Ele teve a preventiva decretada pelo juízo da 8ª Vara Criminal de Aracaju.

ARACAJU/SE – Dias depois de ser colocado em liberdade, Vítor Aragão da Silva, que é acusado de matar a esposa a golpes de marreta, foi preso na manhã de hoje (22) pela equipe do Departamento de Homicídios e Proteção à Pessoa (DHPP). Ele teve a preventiva decretada pelo juízo da 8ª Vara Criminal de Aracaju, que atendeu ao pedido do Ministério Público, através da promotora Cláudia Daniela.

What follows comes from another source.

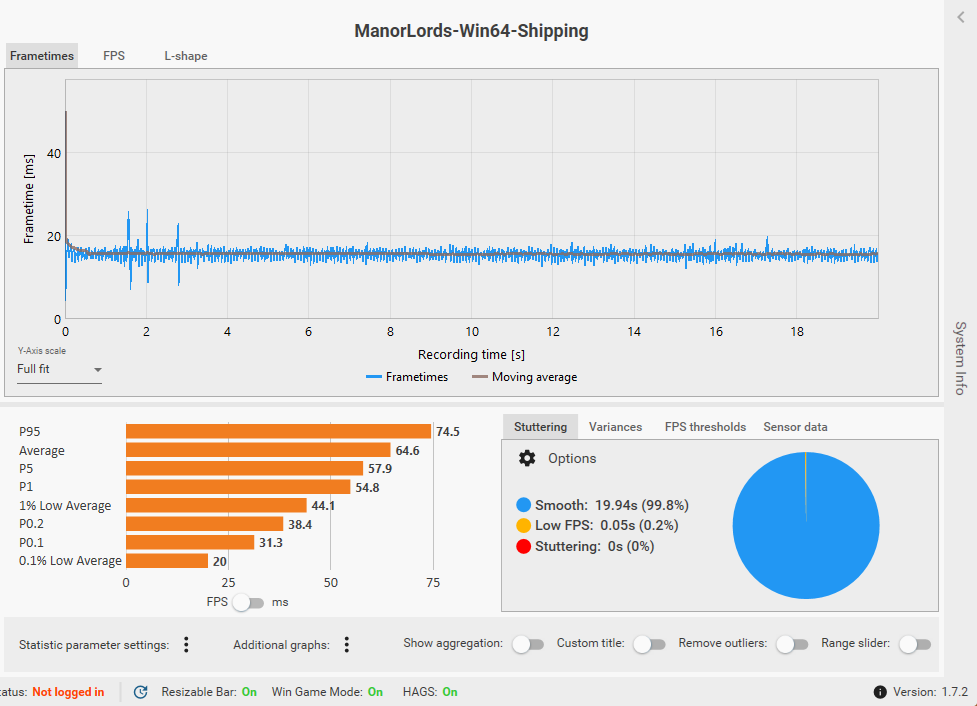Click the refresh icon beside Resizable Bar

click(x=141, y=692)
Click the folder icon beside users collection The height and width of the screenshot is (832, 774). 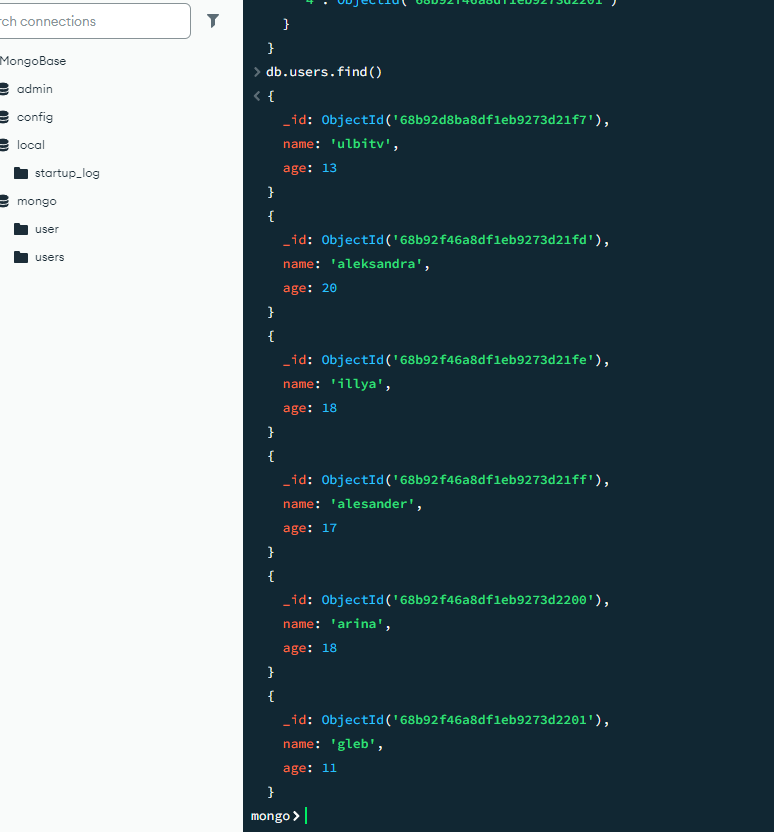[x=21, y=257]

Vitor, que era monitorado por tornozeleira eletrônica desde o dia 9, foi preso em casa no bairro José Conrado de Araújo, em Aracaju. Ao ser abordado pelos policiais do DHPP, ele não ofereceu resistência e foi encaminhado a carceragem do Departamento. Detalhes da captura do acusado serão repassados em coletiva à imprensa, que acontece no final da manhã na sede do Departamento.

ENTENDA O CASO

O crime aconteceu no dia 11 de maio na residência do casal no conjunto Dom Pedro I. Ana Paula de Jesus Santos foi morta enquanto dormia com golpes de marreta na cabeça. No dia do ocorrido, Vítor Aragão chegou a alegar que o imóvel foi invadido por criminosos, que durante o assalto teriam matado a mulher.

No entanto, as investigações realizadas pela equipe da delegada Luciana Pereira apontaram para o companheiro da vítima como principal suspeito, que foi preso temporariamente. As provas técnicas e depoimentos colhidos durante o inquérito policial serviram de base para o pedido de indiciamento do acusado, que foi acatado pelo Ministério Público. Na semana passada, Vítor Aragão foi colocado em liberdade.

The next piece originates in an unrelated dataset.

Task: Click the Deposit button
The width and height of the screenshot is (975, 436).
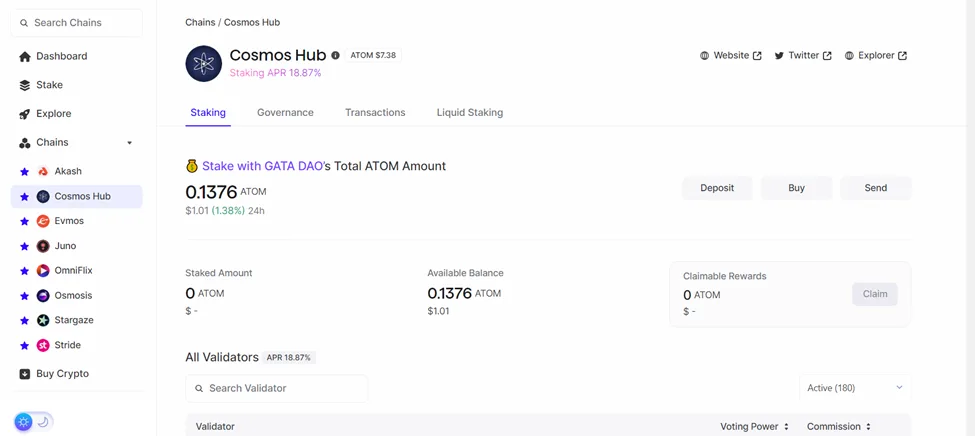Action: (717, 188)
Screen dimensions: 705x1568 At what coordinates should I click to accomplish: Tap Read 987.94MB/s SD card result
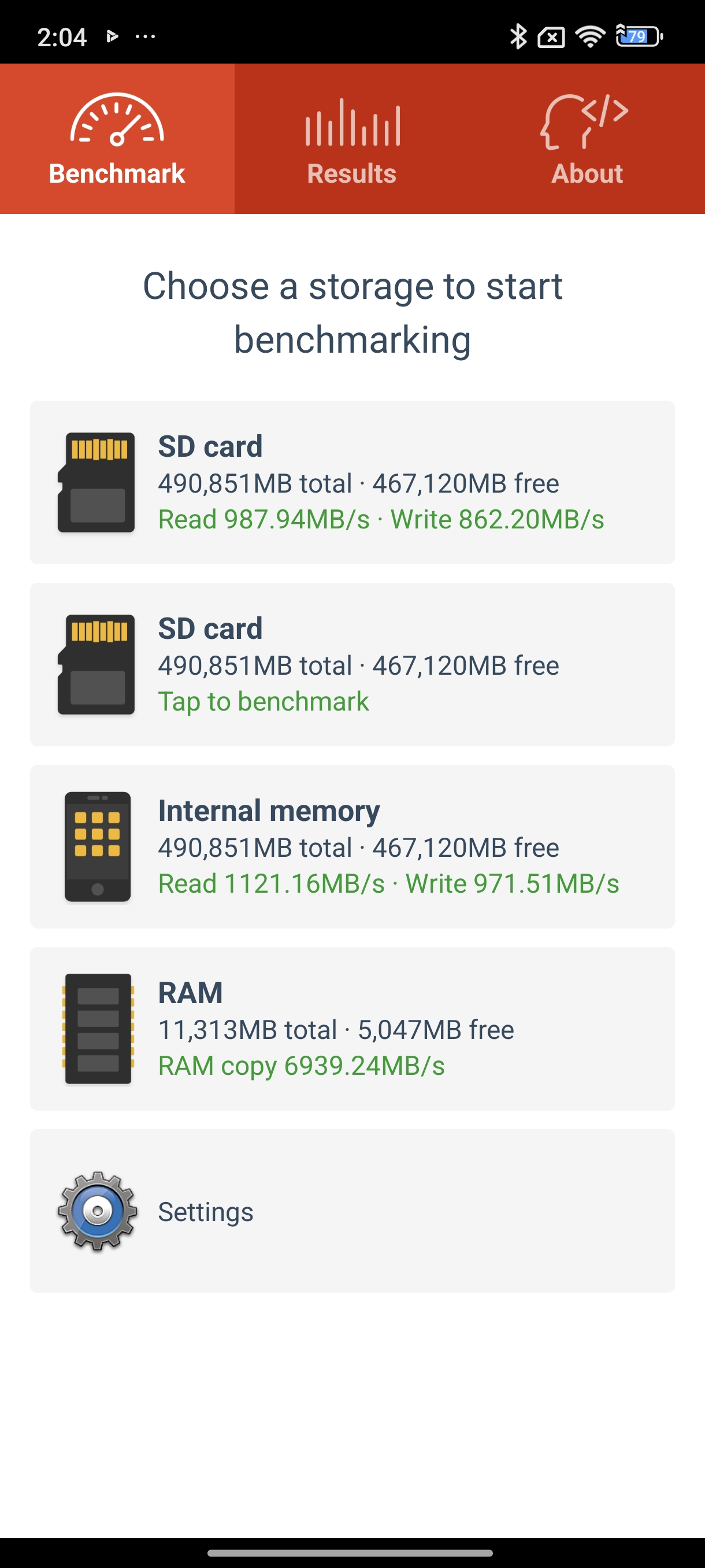click(x=264, y=519)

A promotora de justiça Cláudia Daniela ofereceu denúncia contra o acusado por homicídio doloso com quatro qualificadoras – meio cruel, motivo torpe, recurso que impossibilitou a defesa e feminicídio – e solicitou a prisão, que foi decretada e cumprida na manhã desta segunda-feira.

Além do homicídio, Vítor Aragão vai responder pelo crime de falsa comunicação de crime, previsto no artigo 340 do Código Penal.